La storia di Alberto Paolini: 42 anni di ingiustizia e resilienza
Durante l’anno giubilare del 1950, il piccolo Alberto – orfano e in difficoltà – fu internato in manicomio per “ripulire” la città in vista degli eventi religiosi. Da quel momento, la sua vita fu segnata da un lungo silenzio istituzionale e da un isolamento che durò decenni. Il cortometraggio di Anna Maria De Luca, che ha conosciuto personalmente Alberto durante la presentazione del suo libro autobiografico Avevo solo le tasche, nasce dal desiderio di dare voce a chi è stato dimenticato dalla società.
Un’opera dal forte impatto emotivo e civile
Il cortometraggio Alberto Paolini non è solo un film, ma un atto di memoria. Realizzato con immagini raccolte durante le visite della regista all’amico Alberto, diventa un testamento visivo e umano. “Volevo che la sua storia fosse conosciuta anche da chi non l’ha mai incontrato”, racconta la De Luca. Il progetto è nato mentre Alberto era ricoverato per un femore rotto, nello stesso ospedale in cui era stato internato anni prima. Il giorno del suo funerale, la regista ha trovato nella cassetta della posta una lettera di Papa Francesco, scritta proprio per Alberto. Un momento simbolico e commovente che ha dato ulteriore forza al progetto.
Il significato della partecipazione al Film Festival della Salute Mentale
La proiezione al Festival romano dedicato alla salute mentale assume un valore particolarmente simbolico. “È come riportarlo a casa”, afferma Anna Maria De Luca. Dopo anni di internamento, Alberto era stato affidato a una struttura gestita dalla ASL e aveva finalmente trovato una piccola comunità che lo amava. Il cortometraggio diventa così un ponte tra memoria e sensibilizzazione, contribuendo a combattere lo stigma che ancora oggi colpisce chi vive o ha vissuto esperienze di disagio mentale.

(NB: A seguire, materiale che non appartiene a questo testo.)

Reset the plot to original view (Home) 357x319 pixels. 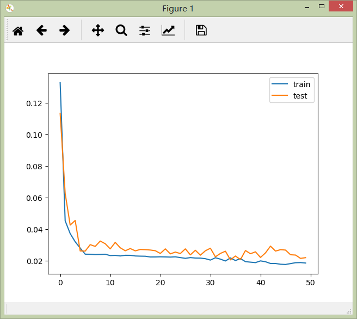[x=18, y=30]
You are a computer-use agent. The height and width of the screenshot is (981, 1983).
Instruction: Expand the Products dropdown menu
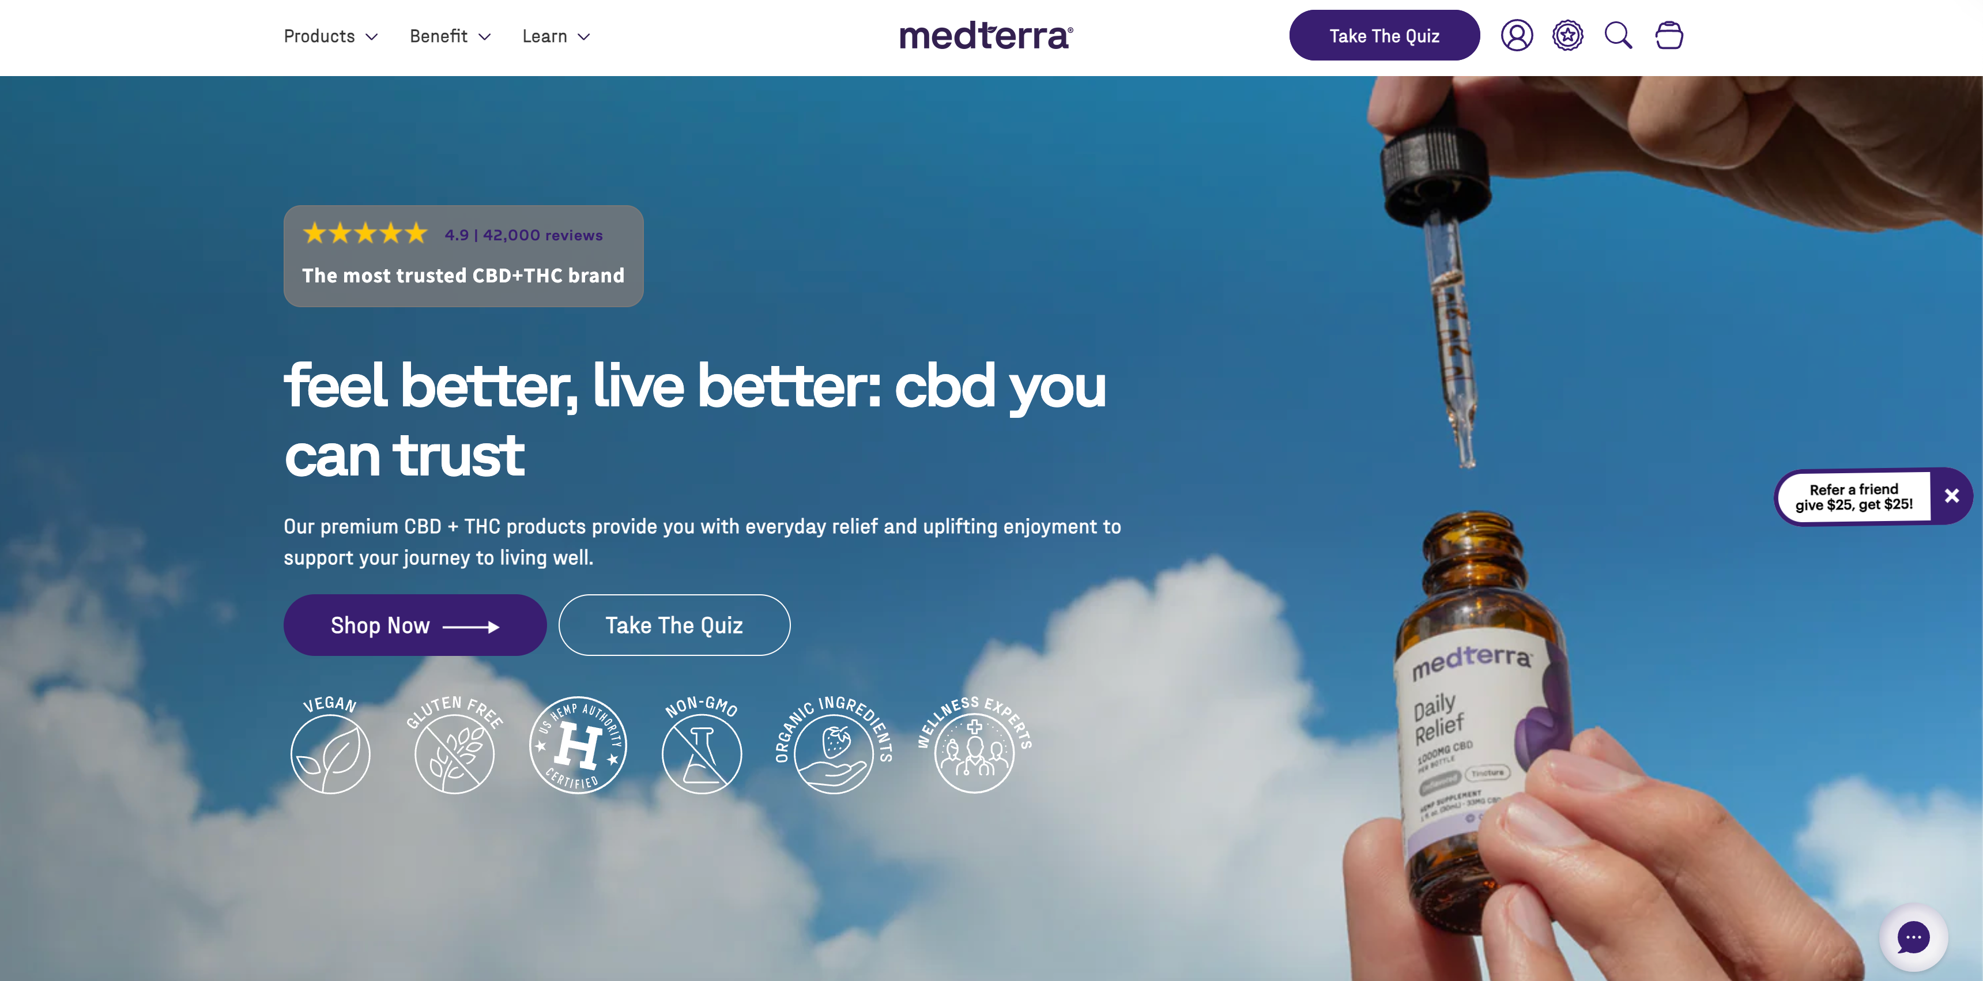[330, 36]
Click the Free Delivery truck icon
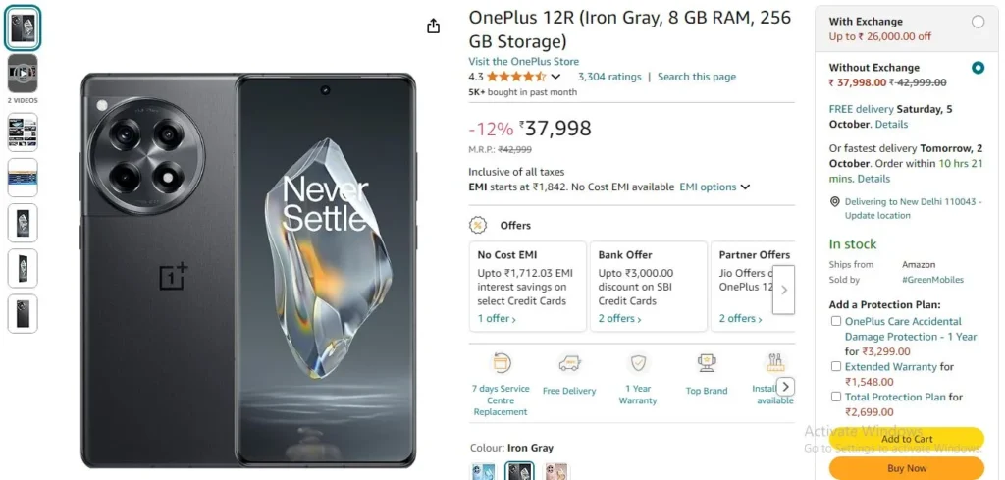1005x480 pixels. [569, 363]
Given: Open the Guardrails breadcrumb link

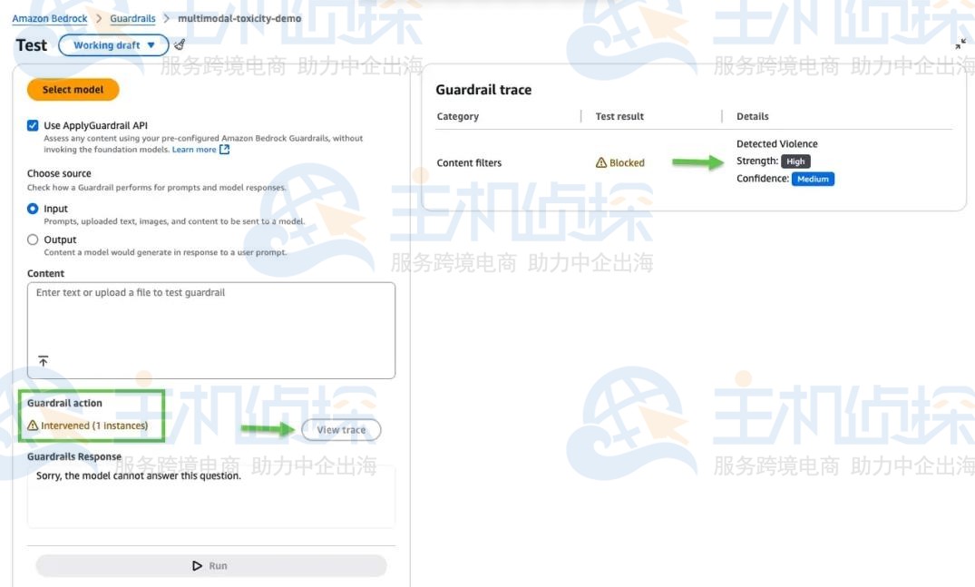Looking at the screenshot, I should pos(132,17).
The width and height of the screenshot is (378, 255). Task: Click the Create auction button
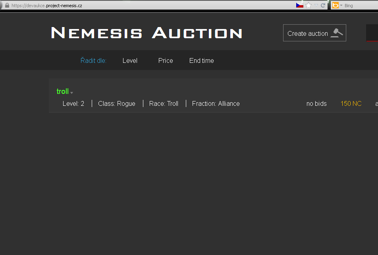click(314, 33)
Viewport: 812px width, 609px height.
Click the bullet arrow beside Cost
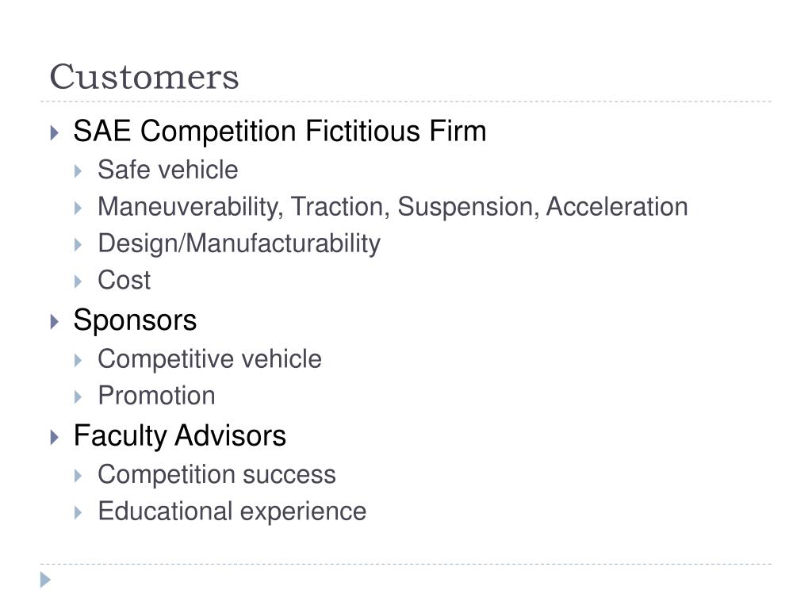79,282
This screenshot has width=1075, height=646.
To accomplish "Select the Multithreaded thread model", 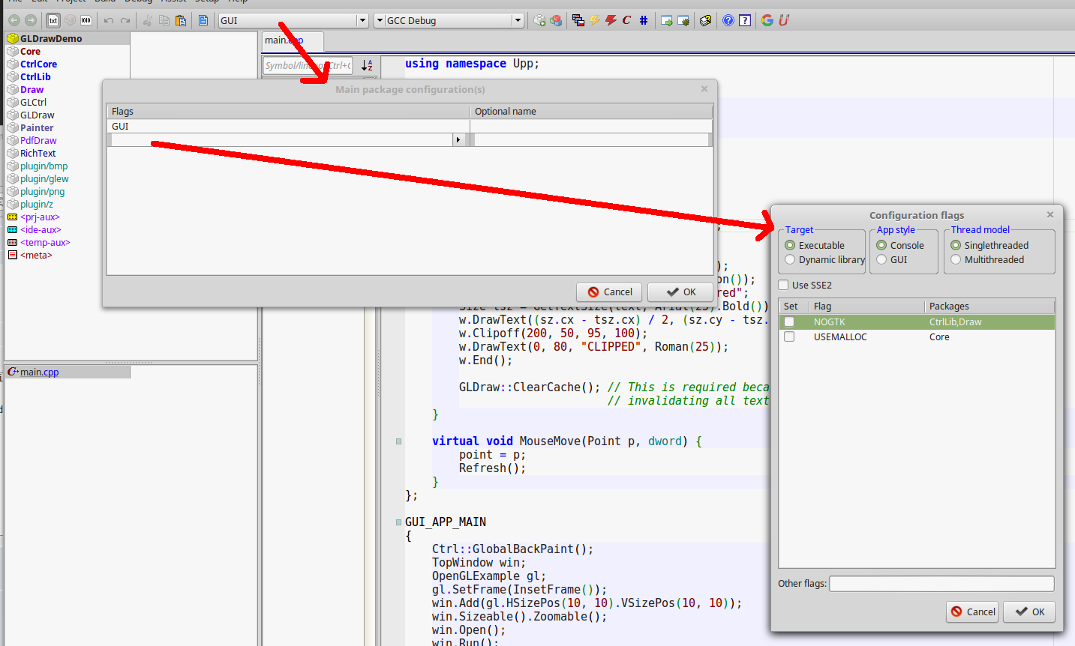I will [956, 260].
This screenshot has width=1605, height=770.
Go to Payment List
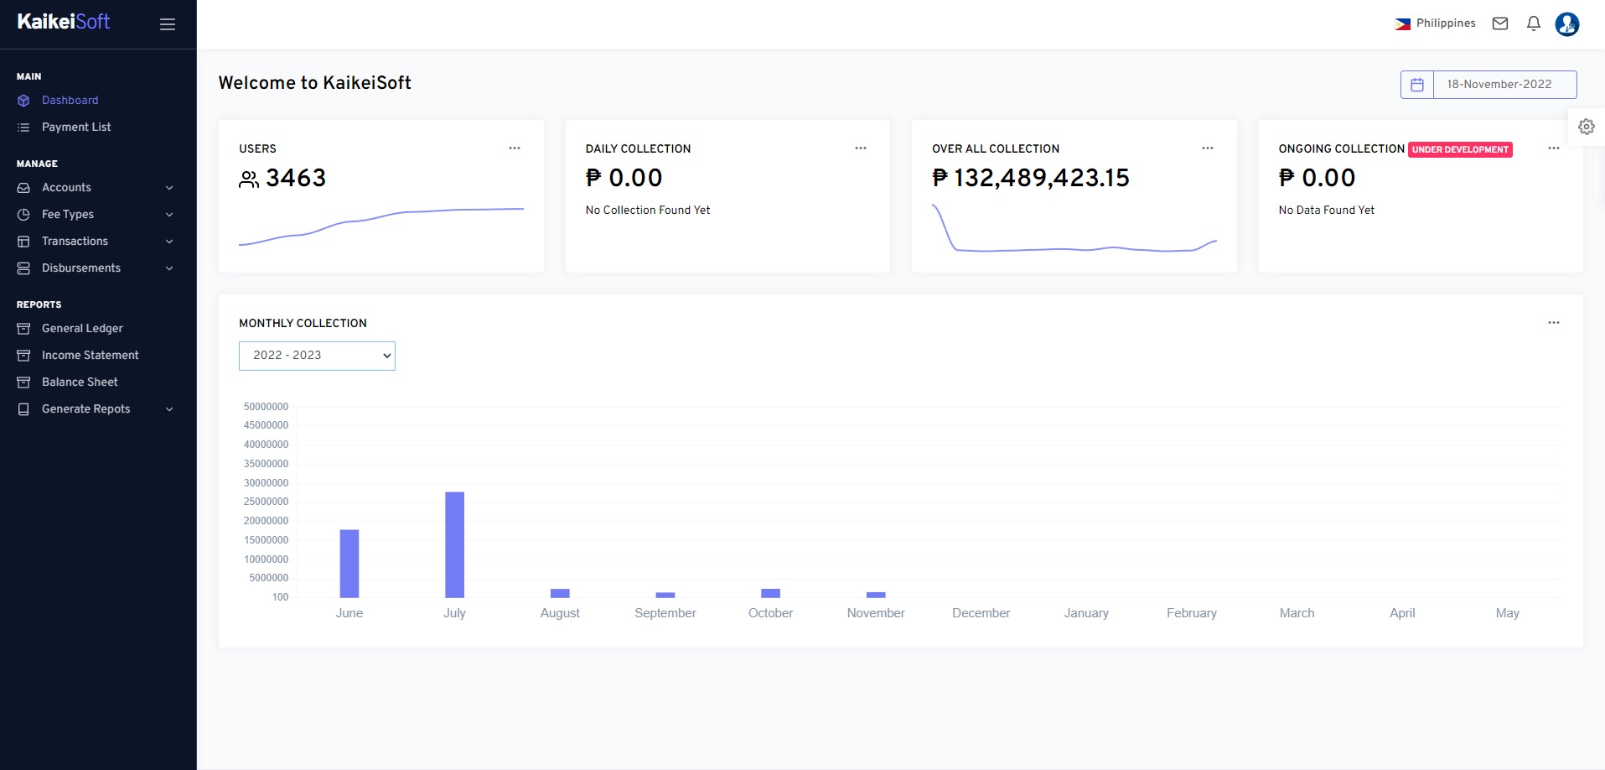click(76, 127)
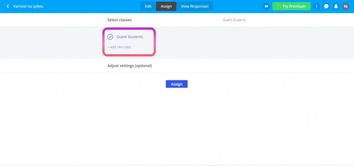
Task: Open preview with the eye icon
Action: [x=267, y=6]
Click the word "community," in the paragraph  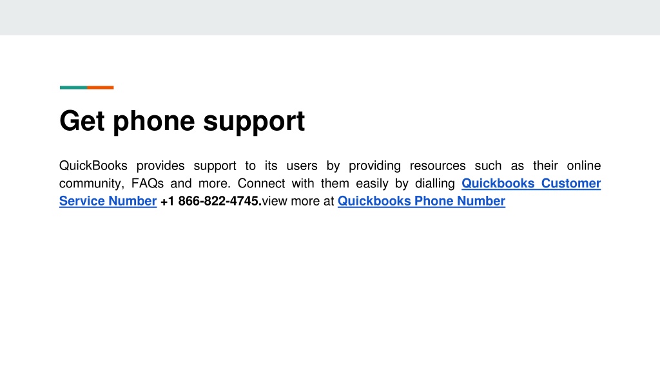(x=92, y=184)
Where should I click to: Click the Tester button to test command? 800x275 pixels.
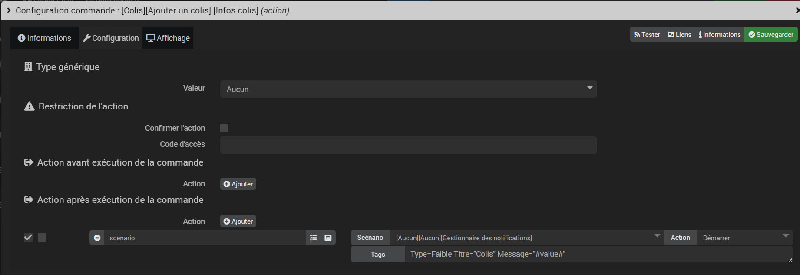pos(647,35)
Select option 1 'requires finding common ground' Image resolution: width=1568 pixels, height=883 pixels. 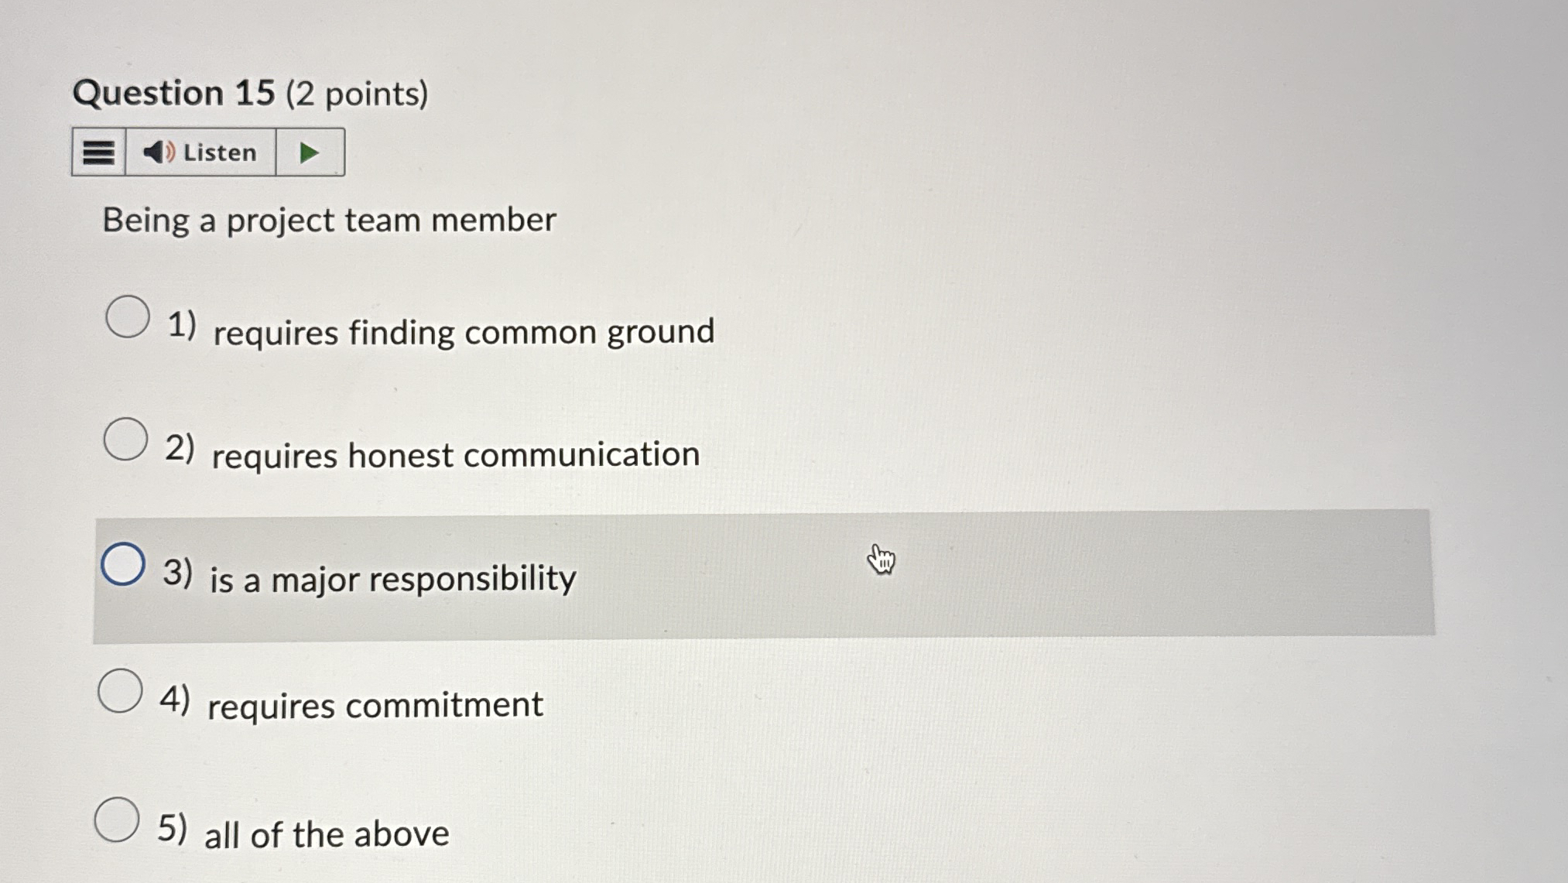click(x=126, y=317)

Un’eredità di umanità e consapevolezza
Alberto Paolini è un’opera profondamente personale e sociale al tempo stesso. Un invito a riflettere sui diritti negati, sulla solitudine istituzionalizzata e sull’importanza dell’empatia. Il pubblico è chiamato non solo a commuoversi, ma a non dimenticare. Perché – come sottolinea la regista – “chi l’ha conosciuto l’ha amato. E chi non l’ha conosciuto, deve sapere chi è stato Alberto Paolini”.